And there we see the problem laid bare. Excellent designs that are well-executed are not worthless facets of the real product. As we can see from Minecraft's success, that is the real product. People play video games for the experience, not to execute some logical construct a formal proof showing that it's fun. The reason that this demo uses Minecraft as opposed to a Minecraft knockoff is because Minecraft is better, and they are capitalizing on that. Even if that game is based on a well-worn concept, the many varied design problems you solve when making a game are harder than development, which is why damn near every game that starts open source is a knockoff of something other people already designed. It's not Mojang was some marketing powerhouse that knocked infiniminer off it's perch without merit.


> And there we see the problem laid bare. Excellent designs that are well-executed are not worthless facets of the real product. As we can see from Minecraft's success, that is the real product.

Which is why I said "as a game, rather than the code", specifically. My whole point is that the elements which were assembled into it are not the valuable part!

I mean, what is Minecraft? Mine blocks, craft items. Fight skeletons, spiders, zombies and exploding zombies. The end boss is a dragon. It's Generic The Game.

The thing that the AI is training on is the thing without value - the look. Mojang gave that away in the billions of stream-hours, to their benefit.


The interface, look and feel, controls, color pallet, textures, animation, camera angles and movement, icons, branding, music, sfx, vfx... Those are all part of the experience and why it succeeded. Especially in games— people play games for the experience and the look and feel is a huge part of the experience.

Developers always think that these things have no value, yet as someone that's done a whole lot of work in both design and back-end development, the design and interface affect how people feel about the software far more than any technical underpinning. People play games because it makes them feel things, not because they want to interact with some novel game mechanic or use a technically superior engine.

And that is why pretty much the only open-source user-facing software with broad support— eg Firefox, blender, signal— are the ones that are foundation-backed with product managers that prioritize design. That's the core reason Mastodon failed to replace Twitter despite an incredible amount of momentum, the reason so few people use Linux desktops, and the reason that you'll have a hard time finding a professional photographer that's never tried gimp and an even harder time finding one that used it more than once. I've seen so many people pour thousands of collective hours into high-quality software with some cool conceptual ideas only for it to languish, unused. Developers know how much effort it takes to create software, and since they have a working mental model of how software works under the hood, they're far more tolerant to shitty interfaces. To most people, the interface IS the software. Developers, largely, have no clue what it takes to create high-quality design, and therefore undervalue it, and blame lack of FOSS adoption on commercial software marketing. User feedback doesn't support that assumption.

People buy things that look great just because they look great. When the pleasure of interaction is the whole point, technically or conceptually exceptional software with a substandard look and feel has no value.
==*==
#### Exercise goal
In the Minecraft design discussion, please turn the paragraph beginning "The interface, look and feel" into a short bulleted list that keeps its main points.

#### Recorded information
==*==
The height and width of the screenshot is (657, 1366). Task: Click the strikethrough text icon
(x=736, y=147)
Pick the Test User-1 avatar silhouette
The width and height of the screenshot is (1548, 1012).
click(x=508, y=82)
==*==
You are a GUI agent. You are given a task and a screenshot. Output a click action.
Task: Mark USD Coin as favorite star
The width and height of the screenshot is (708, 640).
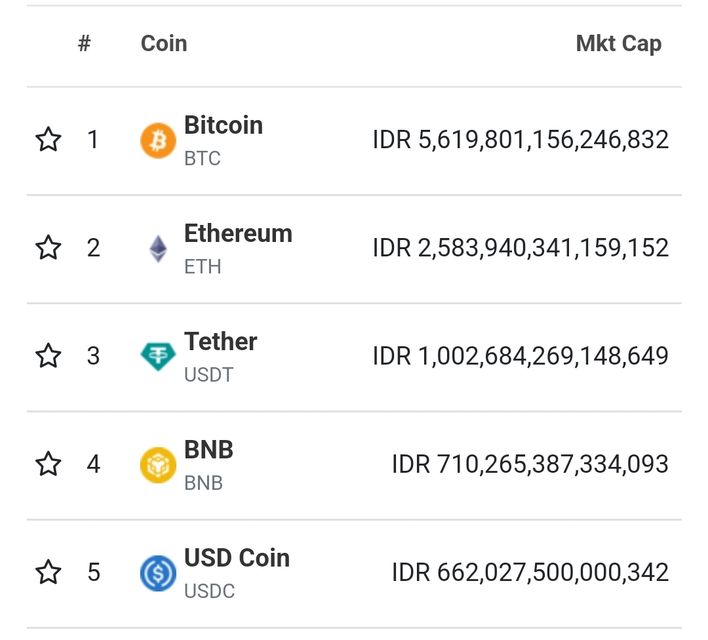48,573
==*==
#### Correct output
- The interface, look and feel, controls, textures, animation, camera angles and movement, icons, branding, music, sound effects, and visual effects are all part of the experience.
- They are why it succeeded.
- This matters especially in games, which people play for the experience.
- Look and feel is a huge part of that experience.